### PROVIDED DATA:
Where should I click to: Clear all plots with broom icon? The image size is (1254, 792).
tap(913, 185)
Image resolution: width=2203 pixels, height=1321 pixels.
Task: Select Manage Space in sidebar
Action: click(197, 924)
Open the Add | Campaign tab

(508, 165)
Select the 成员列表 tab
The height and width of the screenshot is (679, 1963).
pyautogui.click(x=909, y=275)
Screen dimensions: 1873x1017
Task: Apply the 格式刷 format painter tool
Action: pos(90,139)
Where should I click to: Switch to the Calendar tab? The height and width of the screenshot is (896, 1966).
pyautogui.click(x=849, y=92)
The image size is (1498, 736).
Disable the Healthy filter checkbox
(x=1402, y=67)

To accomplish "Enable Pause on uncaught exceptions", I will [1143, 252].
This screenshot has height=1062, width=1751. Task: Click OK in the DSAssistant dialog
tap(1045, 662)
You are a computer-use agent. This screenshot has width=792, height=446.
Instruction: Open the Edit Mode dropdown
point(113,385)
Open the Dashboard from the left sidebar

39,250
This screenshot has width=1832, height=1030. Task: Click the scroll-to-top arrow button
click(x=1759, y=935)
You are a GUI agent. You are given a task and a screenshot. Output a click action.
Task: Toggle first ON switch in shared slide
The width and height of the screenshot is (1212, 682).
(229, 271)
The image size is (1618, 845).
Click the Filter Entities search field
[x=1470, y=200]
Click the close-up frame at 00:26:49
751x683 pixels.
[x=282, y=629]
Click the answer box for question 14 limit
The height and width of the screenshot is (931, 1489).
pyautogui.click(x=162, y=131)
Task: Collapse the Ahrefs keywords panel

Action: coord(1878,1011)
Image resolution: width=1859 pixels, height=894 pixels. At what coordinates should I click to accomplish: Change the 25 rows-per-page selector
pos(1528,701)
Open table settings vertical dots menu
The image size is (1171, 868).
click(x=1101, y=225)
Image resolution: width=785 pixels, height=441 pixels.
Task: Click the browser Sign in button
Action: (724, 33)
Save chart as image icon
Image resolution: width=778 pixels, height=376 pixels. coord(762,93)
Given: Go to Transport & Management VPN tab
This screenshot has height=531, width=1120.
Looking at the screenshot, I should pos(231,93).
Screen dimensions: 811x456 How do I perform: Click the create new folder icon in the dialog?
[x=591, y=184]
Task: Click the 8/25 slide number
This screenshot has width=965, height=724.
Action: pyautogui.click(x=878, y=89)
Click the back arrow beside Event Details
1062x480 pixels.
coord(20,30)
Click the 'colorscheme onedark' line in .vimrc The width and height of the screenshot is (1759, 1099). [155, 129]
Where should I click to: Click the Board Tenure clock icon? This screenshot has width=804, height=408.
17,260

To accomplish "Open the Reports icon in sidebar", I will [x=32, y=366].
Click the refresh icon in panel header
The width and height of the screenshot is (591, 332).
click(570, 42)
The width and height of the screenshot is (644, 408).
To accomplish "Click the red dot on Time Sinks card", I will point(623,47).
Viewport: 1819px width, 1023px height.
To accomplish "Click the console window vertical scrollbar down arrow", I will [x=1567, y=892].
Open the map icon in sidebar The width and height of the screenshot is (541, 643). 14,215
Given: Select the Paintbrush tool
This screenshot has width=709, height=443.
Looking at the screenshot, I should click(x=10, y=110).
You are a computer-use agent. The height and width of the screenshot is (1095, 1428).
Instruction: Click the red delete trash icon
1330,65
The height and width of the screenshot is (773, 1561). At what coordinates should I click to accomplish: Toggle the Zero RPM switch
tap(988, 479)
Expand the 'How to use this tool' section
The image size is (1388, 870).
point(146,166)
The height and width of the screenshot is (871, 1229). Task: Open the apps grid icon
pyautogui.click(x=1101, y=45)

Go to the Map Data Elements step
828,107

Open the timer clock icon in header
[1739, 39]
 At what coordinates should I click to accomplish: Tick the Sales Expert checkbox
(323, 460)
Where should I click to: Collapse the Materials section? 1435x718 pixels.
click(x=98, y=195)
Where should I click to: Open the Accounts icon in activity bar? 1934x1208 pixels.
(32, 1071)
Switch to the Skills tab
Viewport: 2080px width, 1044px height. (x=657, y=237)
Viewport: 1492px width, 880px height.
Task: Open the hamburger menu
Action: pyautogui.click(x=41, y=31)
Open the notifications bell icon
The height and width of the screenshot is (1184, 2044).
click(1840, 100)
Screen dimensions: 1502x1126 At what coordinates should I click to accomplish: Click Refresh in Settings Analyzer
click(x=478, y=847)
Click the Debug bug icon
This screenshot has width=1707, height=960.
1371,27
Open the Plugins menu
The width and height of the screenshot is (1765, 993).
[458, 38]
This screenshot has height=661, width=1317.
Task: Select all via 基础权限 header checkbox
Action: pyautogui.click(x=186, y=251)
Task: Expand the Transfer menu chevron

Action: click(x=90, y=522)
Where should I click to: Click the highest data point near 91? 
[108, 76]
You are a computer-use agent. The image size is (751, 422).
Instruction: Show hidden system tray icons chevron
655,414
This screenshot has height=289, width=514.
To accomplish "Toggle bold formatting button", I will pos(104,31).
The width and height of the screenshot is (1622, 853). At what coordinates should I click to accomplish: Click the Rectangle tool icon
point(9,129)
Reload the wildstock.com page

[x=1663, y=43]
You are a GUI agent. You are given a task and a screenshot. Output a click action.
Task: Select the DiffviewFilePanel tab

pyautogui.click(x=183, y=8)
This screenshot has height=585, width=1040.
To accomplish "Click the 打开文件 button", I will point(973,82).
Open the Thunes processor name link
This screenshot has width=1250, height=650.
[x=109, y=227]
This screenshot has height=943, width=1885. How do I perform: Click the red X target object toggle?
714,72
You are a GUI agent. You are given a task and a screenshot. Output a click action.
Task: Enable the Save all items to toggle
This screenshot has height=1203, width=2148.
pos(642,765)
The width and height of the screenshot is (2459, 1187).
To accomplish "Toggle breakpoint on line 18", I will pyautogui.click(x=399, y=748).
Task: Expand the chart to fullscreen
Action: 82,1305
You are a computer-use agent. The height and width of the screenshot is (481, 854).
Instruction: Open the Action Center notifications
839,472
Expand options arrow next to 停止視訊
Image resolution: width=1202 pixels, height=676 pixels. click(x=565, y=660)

### WORK INSTRUCTIONS:
Print every record above once more, exactly as written.

### RESULT BELOW:
Where should I click to: Clear all plots with broom icon? The image size is (1254, 792).
tap(913, 185)
Image resolution: width=2203 pixels, height=1321 pixels.
Task: Select Manage Space in sidebar
Action: click(197, 924)
Open the Add | Campaign tab

(508, 165)
Select the 成员列表 tab
The height and width of the screenshot is (679, 1963).
pyautogui.click(x=909, y=275)
Screen dimensions: 1873x1017
Task: Apply the 格式刷 format painter tool
Action: pos(90,139)
Where should I click to: Switch to the Calendar tab? The height and width of the screenshot is (896, 1966).
pyautogui.click(x=849, y=92)
The image size is (1498, 736).
Disable the Healthy filter checkbox
(x=1402, y=67)

To accomplish "Enable Pause on uncaught exceptions", I will [1143, 252].
This screenshot has height=1062, width=1751. Task: Click OK in the DSAssistant dialog
tap(1045, 662)
You are a computer-use agent. This screenshot has width=792, height=446.
Instruction: Open the Edit Mode dropdown
point(113,385)
Open the Dashboard from the left sidebar

39,250
This screenshot has width=1832, height=1030. Task: Click the scroll-to-top arrow button
click(x=1759, y=935)
You are a GUI agent. You are given a task and a screenshot. Output a click action.
Task: Toggle first ON switch in shared slide
The width and height of the screenshot is (1212, 682).
(229, 271)
The image size is (1618, 845).
Click the Filter Entities search field
[x=1470, y=200]
Click the close-up frame at 00:26:49
751x683 pixels.
[x=282, y=629]
Click the answer box for question 14 limit
The height and width of the screenshot is (931, 1489).
pyautogui.click(x=162, y=131)
Task: Collapse the Ahrefs keywords panel

Action: coord(1878,1011)
Image resolution: width=1859 pixels, height=894 pixels. At what coordinates should I click to accomplish: Change the 25 rows-per-page selector
pos(1528,701)
Open table settings vertical dots menu
The image size is (1171, 868).
click(x=1101, y=225)
Image resolution: width=785 pixels, height=441 pixels.
Task: Click the browser Sign in button
Action: (724, 33)
Save chart as image icon
Image resolution: width=778 pixels, height=376 pixels. coord(762,93)
Given: Go to Transport & Management VPN tab
This screenshot has height=531, width=1120.
Looking at the screenshot, I should pos(231,93).
Screen dimensions: 811x456 How do I perform: Click the create new folder icon in the dialog?
[x=591, y=184]
Task: Click the 8/25 slide number
This screenshot has width=965, height=724.
Action: pyautogui.click(x=878, y=89)
Click the back arrow beside Event Details
1062x480 pixels.
coord(20,30)
Click the 'colorscheme onedark' line in .vimrc The width and height of the screenshot is (1759, 1099). [155, 129]
Where should I click to: Click the Board Tenure clock icon? This screenshot has width=804, height=408.
17,260

To accomplish "Open the Reports icon in sidebar", I will [x=32, y=366].
Click the refresh icon in panel header
The width and height of the screenshot is (591, 332).
click(570, 42)
The width and height of the screenshot is (644, 408).
To accomplish "Click the red dot on Time Sinks card", I will point(623,47).
Viewport: 1819px width, 1023px height.
To accomplish "Click the console window vertical scrollbar down arrow", I will [x=1567, y=892].
Open the map icon in sidebar The width and height of the screenshot is (541, 643). 14,215
Given: Select the Paintbrush tool
This screenshot has width=709, height=443.
Looking at the screenshot, I should click(x=10, y=110).
You are a computer-use agent. The height and width of the screenshot is (1095, 1428).
Instruction: Click the red delete trash icon
1330,65
The height and width of the screenshot is (773, 1561). At what coordinates should I click to accomplish: Toggle the Zero RPM switch
tap(988, 479)
Expand the 'How to use this tool' section
The image size is (1388, 870).
point(146,166)
The height and width of the screenshot is (871, 1229). Task: Open the apps grid icon
pyautogui.click(x=1101, y=45)

Go to the Map Data Elements step
828,107

Open the timer clock icon in header
[1739, 39]
 At what coordinates should I click to accomplish: Tick the Sales Expert checkbox
(323, 460)
Where should I click to: Collapse the Materials section? 1435x718 pixels.
click(x=98, y=195)
Where should I click to: Open the Accounts icon in activity bar? 1934x1208 pixels.
(32, 1071)
Switch to the Skills tab
Viewport: 2080px width, 1044px height. (x=657, y=237)
Viewport: 1492px width, 880px height.
Task: Open the hamburger menu
Action: pyautogui.click(x=41, y=31)
Open the notifications bell icon
The height and width of the screenshot is (1184, 2044).
click(1840, 100)
Screen dimensions: 1502x1126 At what coordinates should I click to accomplish: Click Refresh in Settings Analyzer
click(x=478, y=847)
Click the Debug bug icon
This screenshot has width=1707, height=960.
1371,27
Open the Plugins menu
The width and height of the screenshot is (1765, 993).
[458, 38]
This screenshot has height=661, width=1317.
Task: Select all via 基础权限 header checkbox
Action: pyautogui.click(x=186, y=251)
Task: Expand the Transfer menu chevron

Action: click(x=90, y=522)
Where should I click to: Click the highest data point near 91? 
[108, 76]
You are a computer-use agent. The image size is (751, 422).
Instruction: Show hidden system tray icons chevron
655,414
This screenshot has height=289, width=514.
To accomplish "Toggle bold formatting button", I will pos(104,31).
The width and height of the screenshot is (1622, 853). At what coordinates should I click to accomplish: Click the Rectangle tool icon
point(9,129)
Reload the wildstock.com page

[x=1663, y=43]
You are a GUI agent. You are given a task and a screenshot. Output a click action.
Task: Select the DiffviewFilePanel tab

pyautogui.click(x=183, y=8)
This screenshot has height=585, width=1040.
To accomplish "Click the 打开文件 button", I will point(973,82).
Open the Thunes processor name link
This screenshot has width=1250, height=650.
[x=109, y=227]
This screenshot has height=943, width=1885. How do I perform: Click the red X target object toggle?
714,72
You are a GUI agent. You are given a task and a screenshot. Output a click action.
Task: Enable the Save all items to toggle
This screenshot has height=1203, width=2148.
pos(642,765)
The width and height of the screenshot is (2459, 1187).
To accomplish "Toggle breakpoint on line 18", I will pyautogui.click(x=399, y=748).
Task: Expand the chart to fullscreen
Action: 82,1305
You are a computer-use agent. The height and width of the screenshot is (481, 854).
Instruction: Open the Action Center notifications
839,472
Expand options arrow next to 停止視訊
Image resolution: width=1202 pixels, height=676 pixels. click(x=565, y=660)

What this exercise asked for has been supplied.